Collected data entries
-.-.-

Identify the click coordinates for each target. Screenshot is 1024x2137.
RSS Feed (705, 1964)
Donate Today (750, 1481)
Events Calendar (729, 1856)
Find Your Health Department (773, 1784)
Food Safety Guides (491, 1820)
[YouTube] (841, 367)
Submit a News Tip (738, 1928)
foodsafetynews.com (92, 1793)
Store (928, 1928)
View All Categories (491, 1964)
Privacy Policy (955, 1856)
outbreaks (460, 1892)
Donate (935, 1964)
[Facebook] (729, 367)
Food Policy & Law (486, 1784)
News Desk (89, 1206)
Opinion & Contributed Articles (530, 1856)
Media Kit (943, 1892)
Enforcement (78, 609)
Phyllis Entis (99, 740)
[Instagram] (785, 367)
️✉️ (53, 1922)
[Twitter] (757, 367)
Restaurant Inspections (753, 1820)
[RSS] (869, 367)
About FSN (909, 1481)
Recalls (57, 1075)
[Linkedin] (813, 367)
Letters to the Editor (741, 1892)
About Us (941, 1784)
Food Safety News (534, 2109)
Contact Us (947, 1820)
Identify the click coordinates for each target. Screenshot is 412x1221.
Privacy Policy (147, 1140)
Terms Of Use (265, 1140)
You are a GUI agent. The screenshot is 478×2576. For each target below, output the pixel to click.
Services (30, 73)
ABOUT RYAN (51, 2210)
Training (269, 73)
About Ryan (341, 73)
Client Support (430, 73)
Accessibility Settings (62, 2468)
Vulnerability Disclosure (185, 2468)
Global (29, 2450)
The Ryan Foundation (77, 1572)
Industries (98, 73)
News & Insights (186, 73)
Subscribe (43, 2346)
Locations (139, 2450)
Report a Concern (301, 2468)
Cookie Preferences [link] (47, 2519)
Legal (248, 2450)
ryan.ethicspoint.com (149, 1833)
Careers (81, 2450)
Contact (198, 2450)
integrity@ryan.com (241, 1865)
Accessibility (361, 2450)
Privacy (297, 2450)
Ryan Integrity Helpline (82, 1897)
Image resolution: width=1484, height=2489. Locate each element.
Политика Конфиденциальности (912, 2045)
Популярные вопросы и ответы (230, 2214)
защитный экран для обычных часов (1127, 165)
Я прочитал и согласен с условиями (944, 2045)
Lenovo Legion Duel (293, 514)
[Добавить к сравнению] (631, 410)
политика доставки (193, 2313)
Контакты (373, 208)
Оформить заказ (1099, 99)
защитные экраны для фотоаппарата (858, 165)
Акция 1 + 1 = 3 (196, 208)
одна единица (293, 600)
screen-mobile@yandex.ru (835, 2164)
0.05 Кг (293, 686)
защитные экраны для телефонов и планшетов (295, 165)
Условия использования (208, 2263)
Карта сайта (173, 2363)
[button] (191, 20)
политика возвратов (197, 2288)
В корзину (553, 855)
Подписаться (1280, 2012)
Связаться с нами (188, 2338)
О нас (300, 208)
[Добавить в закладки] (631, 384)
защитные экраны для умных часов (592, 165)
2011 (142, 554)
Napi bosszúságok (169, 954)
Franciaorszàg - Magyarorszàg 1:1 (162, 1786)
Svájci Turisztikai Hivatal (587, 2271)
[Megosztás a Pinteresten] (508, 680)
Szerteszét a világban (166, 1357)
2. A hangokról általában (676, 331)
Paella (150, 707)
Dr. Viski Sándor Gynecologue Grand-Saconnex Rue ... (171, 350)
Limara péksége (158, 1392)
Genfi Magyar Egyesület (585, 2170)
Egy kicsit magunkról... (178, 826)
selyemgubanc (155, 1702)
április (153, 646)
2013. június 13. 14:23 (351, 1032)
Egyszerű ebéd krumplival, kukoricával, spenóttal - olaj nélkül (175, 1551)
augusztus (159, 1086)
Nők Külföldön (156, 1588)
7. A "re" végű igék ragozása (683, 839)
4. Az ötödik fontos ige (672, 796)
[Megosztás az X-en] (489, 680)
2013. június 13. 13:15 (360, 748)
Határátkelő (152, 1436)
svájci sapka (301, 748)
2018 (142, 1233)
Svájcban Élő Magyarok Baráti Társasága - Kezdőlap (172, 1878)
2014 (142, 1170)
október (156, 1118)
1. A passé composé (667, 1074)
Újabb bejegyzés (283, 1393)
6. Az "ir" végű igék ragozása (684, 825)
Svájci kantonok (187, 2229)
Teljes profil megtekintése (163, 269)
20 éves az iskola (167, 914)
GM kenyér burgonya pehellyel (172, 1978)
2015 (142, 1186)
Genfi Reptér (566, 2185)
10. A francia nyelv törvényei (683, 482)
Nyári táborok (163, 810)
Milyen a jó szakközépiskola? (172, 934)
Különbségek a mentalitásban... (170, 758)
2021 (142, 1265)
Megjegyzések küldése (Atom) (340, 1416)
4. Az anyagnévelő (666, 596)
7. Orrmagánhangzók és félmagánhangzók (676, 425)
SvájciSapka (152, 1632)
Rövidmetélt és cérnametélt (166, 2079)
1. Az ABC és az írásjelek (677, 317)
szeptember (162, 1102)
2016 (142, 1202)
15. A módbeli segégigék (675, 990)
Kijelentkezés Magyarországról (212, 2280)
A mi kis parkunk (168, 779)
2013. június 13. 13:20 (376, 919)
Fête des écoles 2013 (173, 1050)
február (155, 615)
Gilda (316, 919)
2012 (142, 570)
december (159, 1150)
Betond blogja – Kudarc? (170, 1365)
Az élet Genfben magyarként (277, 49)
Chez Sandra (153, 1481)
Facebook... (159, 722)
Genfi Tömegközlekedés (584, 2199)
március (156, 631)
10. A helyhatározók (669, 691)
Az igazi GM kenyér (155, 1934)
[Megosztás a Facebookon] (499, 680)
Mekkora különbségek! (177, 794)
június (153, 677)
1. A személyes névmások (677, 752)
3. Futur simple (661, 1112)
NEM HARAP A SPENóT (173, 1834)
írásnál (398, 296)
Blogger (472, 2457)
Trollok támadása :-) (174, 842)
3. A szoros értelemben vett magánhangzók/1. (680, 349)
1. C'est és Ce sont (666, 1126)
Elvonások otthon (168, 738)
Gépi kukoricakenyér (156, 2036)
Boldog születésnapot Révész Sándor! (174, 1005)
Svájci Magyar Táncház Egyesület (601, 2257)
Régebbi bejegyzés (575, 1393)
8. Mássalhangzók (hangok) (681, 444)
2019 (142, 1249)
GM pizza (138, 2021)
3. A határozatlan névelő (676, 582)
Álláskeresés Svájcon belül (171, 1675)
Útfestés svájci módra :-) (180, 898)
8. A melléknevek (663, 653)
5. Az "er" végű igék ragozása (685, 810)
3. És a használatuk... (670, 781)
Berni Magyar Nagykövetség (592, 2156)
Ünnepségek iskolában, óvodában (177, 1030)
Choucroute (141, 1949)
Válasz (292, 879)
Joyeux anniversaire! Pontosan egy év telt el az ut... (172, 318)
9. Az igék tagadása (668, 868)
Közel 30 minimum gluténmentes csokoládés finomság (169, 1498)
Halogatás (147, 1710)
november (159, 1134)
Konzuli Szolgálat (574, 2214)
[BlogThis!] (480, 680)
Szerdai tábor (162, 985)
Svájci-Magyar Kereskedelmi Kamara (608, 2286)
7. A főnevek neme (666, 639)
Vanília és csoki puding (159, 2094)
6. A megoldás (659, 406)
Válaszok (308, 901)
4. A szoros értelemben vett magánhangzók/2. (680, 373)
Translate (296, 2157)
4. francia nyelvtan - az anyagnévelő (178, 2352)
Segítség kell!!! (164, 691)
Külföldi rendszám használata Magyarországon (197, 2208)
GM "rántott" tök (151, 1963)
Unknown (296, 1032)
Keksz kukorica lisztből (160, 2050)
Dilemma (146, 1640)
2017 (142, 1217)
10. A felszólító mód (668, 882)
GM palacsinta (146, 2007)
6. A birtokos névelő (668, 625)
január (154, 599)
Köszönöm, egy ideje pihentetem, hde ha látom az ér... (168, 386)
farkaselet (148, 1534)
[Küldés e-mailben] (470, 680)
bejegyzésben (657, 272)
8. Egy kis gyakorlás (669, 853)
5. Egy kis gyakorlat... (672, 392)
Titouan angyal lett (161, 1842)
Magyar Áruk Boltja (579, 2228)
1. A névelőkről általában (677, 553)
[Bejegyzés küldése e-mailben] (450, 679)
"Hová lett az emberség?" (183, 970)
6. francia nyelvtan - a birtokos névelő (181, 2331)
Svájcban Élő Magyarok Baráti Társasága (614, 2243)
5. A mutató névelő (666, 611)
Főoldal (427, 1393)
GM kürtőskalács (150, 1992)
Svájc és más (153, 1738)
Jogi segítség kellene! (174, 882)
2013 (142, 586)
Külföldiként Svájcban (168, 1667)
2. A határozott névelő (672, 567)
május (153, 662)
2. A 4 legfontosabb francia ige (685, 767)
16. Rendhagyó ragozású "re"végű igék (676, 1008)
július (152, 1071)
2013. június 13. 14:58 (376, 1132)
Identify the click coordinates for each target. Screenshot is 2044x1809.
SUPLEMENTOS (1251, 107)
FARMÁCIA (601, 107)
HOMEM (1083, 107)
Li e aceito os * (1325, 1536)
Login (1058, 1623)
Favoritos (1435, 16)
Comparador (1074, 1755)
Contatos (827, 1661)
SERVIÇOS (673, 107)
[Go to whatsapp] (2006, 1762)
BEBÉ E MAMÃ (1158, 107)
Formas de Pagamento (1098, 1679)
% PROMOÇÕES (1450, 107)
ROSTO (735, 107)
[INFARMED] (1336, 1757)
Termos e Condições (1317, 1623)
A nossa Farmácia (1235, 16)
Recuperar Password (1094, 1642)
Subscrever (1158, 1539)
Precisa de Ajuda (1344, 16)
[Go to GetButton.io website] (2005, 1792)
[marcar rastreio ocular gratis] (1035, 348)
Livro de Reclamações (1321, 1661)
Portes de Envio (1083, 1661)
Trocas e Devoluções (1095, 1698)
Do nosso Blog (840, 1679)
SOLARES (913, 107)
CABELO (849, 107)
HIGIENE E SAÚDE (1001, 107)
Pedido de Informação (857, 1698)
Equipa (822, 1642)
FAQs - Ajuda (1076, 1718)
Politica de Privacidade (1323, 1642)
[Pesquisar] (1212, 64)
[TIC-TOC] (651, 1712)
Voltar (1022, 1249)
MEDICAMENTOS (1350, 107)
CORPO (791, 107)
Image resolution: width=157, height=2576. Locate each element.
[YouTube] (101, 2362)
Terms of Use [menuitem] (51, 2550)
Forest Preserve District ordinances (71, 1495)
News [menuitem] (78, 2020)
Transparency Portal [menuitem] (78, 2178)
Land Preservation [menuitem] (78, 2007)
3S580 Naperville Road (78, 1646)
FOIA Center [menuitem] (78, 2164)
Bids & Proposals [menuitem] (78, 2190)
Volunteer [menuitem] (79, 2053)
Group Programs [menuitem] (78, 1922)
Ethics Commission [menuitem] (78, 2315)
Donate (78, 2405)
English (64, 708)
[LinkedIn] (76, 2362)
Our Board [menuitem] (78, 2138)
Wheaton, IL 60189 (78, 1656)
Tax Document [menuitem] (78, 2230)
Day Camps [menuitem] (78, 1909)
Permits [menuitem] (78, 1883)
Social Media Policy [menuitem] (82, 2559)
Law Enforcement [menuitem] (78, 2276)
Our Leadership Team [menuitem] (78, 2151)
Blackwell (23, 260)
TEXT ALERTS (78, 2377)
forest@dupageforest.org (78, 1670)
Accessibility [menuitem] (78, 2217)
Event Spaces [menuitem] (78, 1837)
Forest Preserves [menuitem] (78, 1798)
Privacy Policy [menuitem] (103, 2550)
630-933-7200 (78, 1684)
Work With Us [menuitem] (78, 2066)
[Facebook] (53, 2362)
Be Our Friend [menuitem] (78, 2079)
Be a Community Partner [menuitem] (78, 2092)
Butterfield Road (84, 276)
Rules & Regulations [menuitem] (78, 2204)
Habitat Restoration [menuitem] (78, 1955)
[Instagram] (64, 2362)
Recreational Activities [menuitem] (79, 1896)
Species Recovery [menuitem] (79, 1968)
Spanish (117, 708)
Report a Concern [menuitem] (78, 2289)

-.-.-

Nothing should appear in the answer except the lines above from the line with "Restaurant Inspections (753, 1820)" through the line with "Contact (198, 2450)", both included, written out exactly.

## ANSWER TO THIS EXERCISE
Restaurant Inspections (753, 1820)
[RSS] (869, 367)
About FSN (909, 1481)
Recalls (57, 1075)
[Linkedin] (813, 367)
Letters to the Editor (741, 1892)
About Us (941, 1784)
Food Safety News (534, 2109)
Contact Us (947, 1820)
Identify the click coordinates for each target. Screenshot is 412x1221.
Privacy Policy (147, 1140)
Terms Of Use (265, 1140)
You are a GUI agent. The screenshot is 478×2576. For each target below, output the pixel to click.
Services (30, 73)
ABOUT RYAN (51, 2210)
Training (269, 73)
About Ryan (341, 73)
Client Support (430, 73)
Accessibility Settings (62, 2468)
Vulnerability Disclosure (185, 2468)
Global (29, 2450)
The Ryan Foundation (77, 1572)
Industries (98, 73)
News & Insights (186, 73)
Subscribe (43, 2346)
Locations (139, 2450)
Report a Concern (301, 2468)
Cookie Preferences [link] (47, 2519)
Legal (248, 2450)
ryan.ethicspoint.com (149, 1833)
Careers (81, 2450)
Contact (198, 2450)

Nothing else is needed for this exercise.